* **What is expected**:
Reproduce word for word the part of the data that opens with the line containing "This screenshot has width=920, height=571." and closes with the line containing "main-menu-category: Solid is", both ends included. Omit the pictures from your answer.

* **Task inputs**:
_ _ _ _ _ _ _

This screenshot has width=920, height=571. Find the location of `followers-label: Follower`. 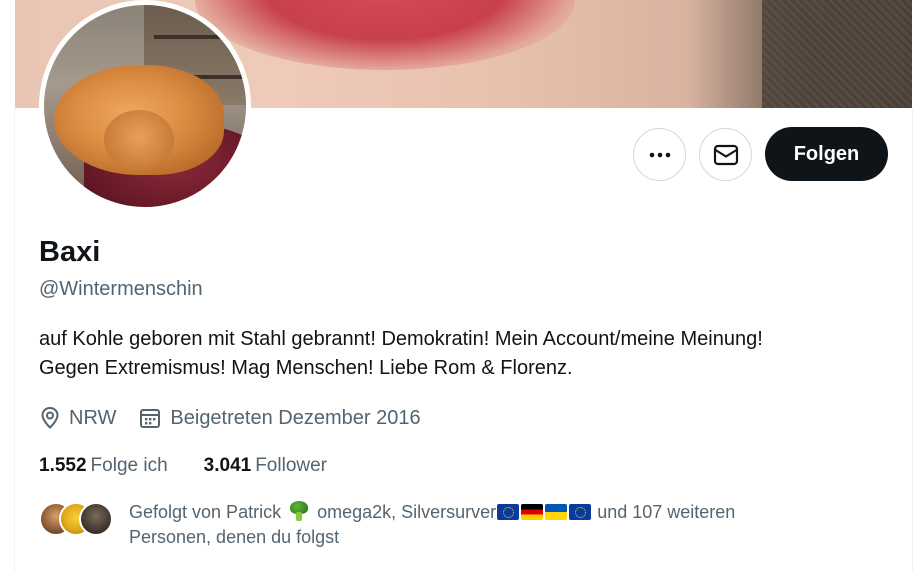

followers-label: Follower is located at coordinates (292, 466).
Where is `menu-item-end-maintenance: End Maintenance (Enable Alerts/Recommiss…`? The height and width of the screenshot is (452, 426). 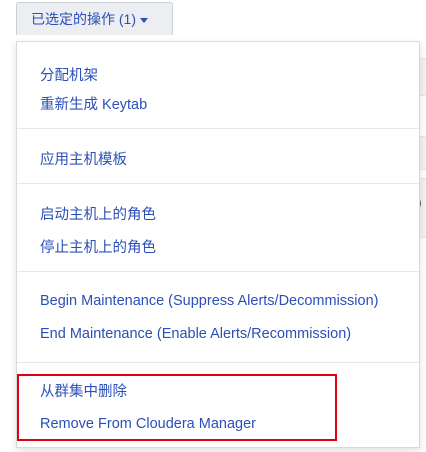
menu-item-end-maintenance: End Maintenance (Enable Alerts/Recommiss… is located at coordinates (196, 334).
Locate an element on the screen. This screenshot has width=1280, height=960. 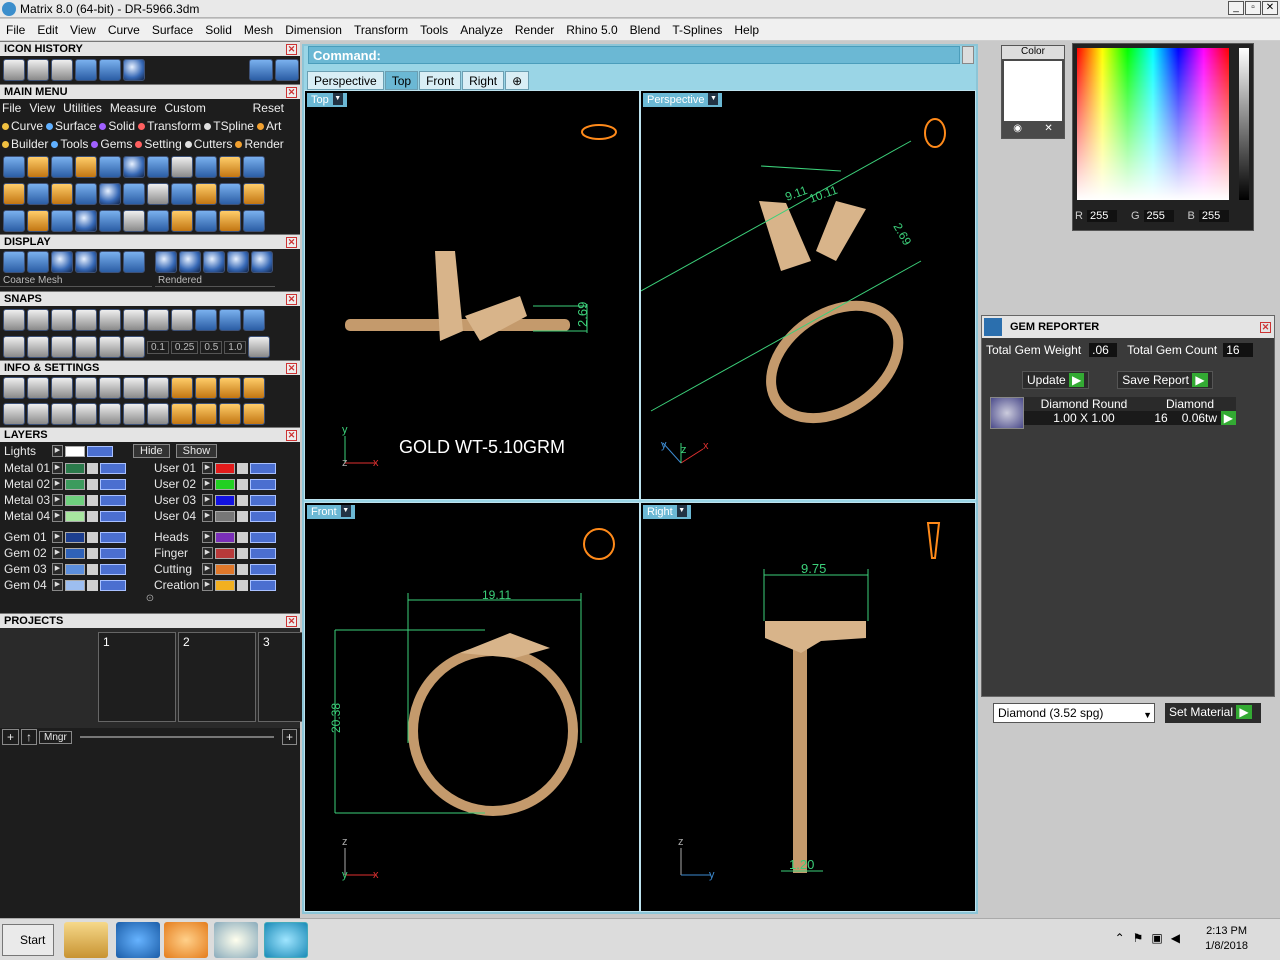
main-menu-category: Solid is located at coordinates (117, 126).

_ _ _ _ _ _ _

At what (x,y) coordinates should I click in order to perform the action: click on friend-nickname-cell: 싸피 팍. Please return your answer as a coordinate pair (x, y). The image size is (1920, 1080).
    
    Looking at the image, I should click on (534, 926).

_ _ _ _ _ _ _

* **Written answer**:
This screenshot has width=920, height=571. Find the location of `followers-label: Follower`. 

followers-label: Follower is located at coordinates (292, 466).
Where is `menu-item-end-maintenance: End Maintenance (Enable Alerts/Recommiss…`? The height and width of the screenshot is (452, 426). 
menu-item-end-maintenance: End Maintenance (Enable Alerts/Recommiss… is located at coordinates (196, 334).
Locate an element on the screen. This screenshot has width=1280, height=960. 
main-menu-category: Solid is located at coordinates (117, 126).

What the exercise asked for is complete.